:: STATED EXERCISE ::
Gather every line of the data below that contains the word "perform" and copy each such line in full.

*** DATASET ENTRIES ***

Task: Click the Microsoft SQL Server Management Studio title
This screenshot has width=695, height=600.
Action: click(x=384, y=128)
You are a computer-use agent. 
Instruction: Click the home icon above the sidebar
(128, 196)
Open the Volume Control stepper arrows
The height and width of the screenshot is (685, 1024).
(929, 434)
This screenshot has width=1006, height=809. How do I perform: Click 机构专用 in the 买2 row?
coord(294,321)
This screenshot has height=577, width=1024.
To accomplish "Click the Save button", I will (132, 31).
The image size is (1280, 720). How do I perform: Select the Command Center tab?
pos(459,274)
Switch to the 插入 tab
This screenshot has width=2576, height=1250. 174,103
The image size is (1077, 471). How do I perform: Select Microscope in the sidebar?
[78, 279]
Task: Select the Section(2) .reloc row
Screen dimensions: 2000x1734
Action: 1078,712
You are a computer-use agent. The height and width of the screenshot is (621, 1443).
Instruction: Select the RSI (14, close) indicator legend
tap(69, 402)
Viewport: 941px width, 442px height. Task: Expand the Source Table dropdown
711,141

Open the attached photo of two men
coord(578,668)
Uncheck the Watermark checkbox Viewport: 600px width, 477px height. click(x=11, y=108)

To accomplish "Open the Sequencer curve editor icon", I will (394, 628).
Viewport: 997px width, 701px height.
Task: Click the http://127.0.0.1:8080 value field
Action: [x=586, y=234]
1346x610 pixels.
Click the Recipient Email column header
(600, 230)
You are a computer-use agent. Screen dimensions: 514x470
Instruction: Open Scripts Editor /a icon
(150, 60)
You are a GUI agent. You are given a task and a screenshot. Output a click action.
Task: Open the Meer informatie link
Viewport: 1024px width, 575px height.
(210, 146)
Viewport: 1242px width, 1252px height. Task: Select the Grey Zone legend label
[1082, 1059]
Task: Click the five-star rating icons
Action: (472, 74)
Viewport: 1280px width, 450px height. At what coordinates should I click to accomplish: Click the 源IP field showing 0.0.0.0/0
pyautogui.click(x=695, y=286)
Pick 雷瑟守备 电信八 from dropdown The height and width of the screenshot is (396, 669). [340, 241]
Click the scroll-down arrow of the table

***

:: OUTPUT OF THE TASK ::
This screenshot has width=1006, height=809. How do I perform: Click 机构专用 in the 买2 row?
The image size is (1280, 720). How do I perform: Select the Command Center tab?
The image size is (1077, 471). How do I perform: Select Microscope in the sidebar?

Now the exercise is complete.